Un solde commercial déficitaire depuis 2008
La part de la production française en Europe a été divisée par deux, passant de 13,1 % de la production automobile européenne en 2000 à 6,7 % en 2016. Sur la même période, le poids des pays de l’Est a grimpé de 5,2 % à 16,5 %. « Le solde commercial des produits automobiles est devenu déficitaire à partir de 2008, avec un déficit supérieur à 10 milliards d’euros en 2018. Encore deuxième fabricant automobile de l’Union européenne en 2011 (en valeur), la France était en 2016 au cinquième rang derrière l’Italie (7,2 %), l’Espagne (7,4 %), le Royaume-Uni (8,2 %) et l’Allemagne (44,5 %).
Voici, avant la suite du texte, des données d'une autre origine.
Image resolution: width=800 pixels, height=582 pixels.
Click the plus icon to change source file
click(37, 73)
Et, contrairement à ces pays, elle n’a toujours pas retrouvé son niveau de production d’avant la crise de 2008 », relève France Stratégie. Au niveau mondial, la France est tombée au dixième rang des producteurs (en nombre de véhicules), désormais dépassée par le Brésil, le Mexique, la Corée-du-Sud et l’Inde.
Un coût du travail défavorable
Pour expliquer ces stratégies de localisation défavorables à la production automobile sur le sol français, deux facteurs sortent du lot de manière évidente. « Les facteurs de coût que sont le coût du travail et la fiscalité sur la production comme sur les sociétés pèsent négativement sur l’attractivité de la France en matière de production automobile. Ils expliquent quasiment l’intégralité de son déficit d’attractivité vis-à-vis du Royaume-Uni, de l’Espagne, de la République tchèque ou encore du Mexique. Ces facteurs sont également pénalisants par rapport à l’Allemagne, au Japon et aux États-Unis », soulève ainsi France Stratégie dans son étude. Et d’expliciter :« En France, les salaires dans l’industrie sont élevés en comparaison de ses partenaires européens : selon Eurostat, le coût horaire du travail dans l’industrie française s’élevait en 2019 à 39 euros, soit un niveau nettement supérieur à celui de l’Espagne (21 euros), de l’Italie, et plus généralement de la zone euro (34 euros), mais légèrement inférieur à celui de l’Allemagne (41 euros). Une autre source d’écarts de compétitivité provient des différences de fiscalité. Dans une note, Martin et Trannoy soulignent ainsi que les impôts de production ne représentent que 0,5 % de la valeur ajoutée en Allemagne contre 3,6 % en France, soit le plus haut niveau européen après la Grèce. Ils estiment que certains de ces impôts de production, notamment la contribution sociale de solidarité des sociétés (C3S), sont particulièrement nocifs en raison des distorsions qu’ils engendrent tout au long de la chaîne de production. Par ailleurs, bien que n’actant pas les coûts de production, les impôts sur les bénéfices des sociétés ont démontré leur effet néfaste sur l’attractivité d’un pays ».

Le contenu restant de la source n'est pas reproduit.